Em qualquer livro de economia se encontra que a origem do termo Economia está na palavra grega “OIKOS” que significa casa, e “NOMIA” que significa funcionamento ou ordem. Então significa cuidar do funcionamento da casa que implica no ambiente, nos processos, e nas relações e as pessoas, como elas são, e como que se estabelecem as rotinas que resolvem o funcionamento da casa, da família. Só que não reconhecemos que o Mundo é a nossa casa e a destruímos com as pessoas dentro, que se estão na nossa casa, deveriam ter algum significado especial. Por que não é assim?

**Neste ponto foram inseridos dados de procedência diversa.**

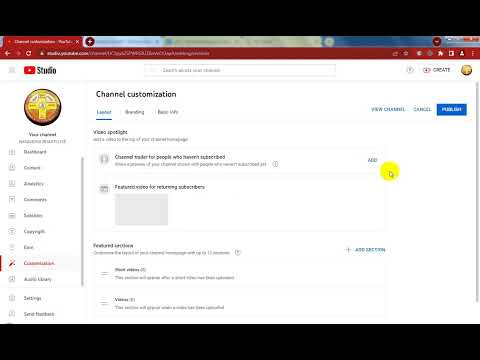The width and height of the screenshot is (480, 360).
Task: Open Audio Library in sidebar
Action: [x=38, y=279]
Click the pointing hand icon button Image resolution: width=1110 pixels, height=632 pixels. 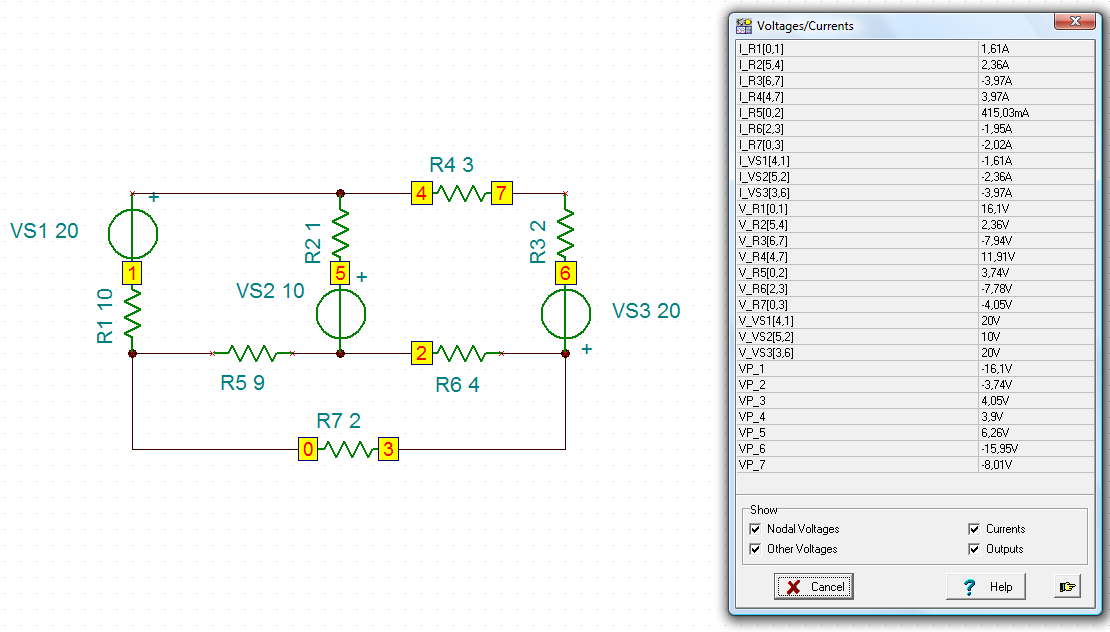(1066, 587)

A distorção da natureza da economia está em como, a partir de um certo momento, passamos a ser educados. Mas não é a educação da escola. É a educação do convívio humano, fonte de todo o saber. Provavelmente na transição da Sociedade Primitiva para a Escravista, novos valores passaram a ser ensinados em conversas e exemplos, valores que fizessem os seres humanos a aprender suportar uma Sociedade que precisava escravizar seres humanos para se sustentar. De lá para cá, muitas formas, idas e vindas, muitas dores e lutas. Mas também a certeza de que é possível mudar. É preciso mudar. E pode começar já. Topa?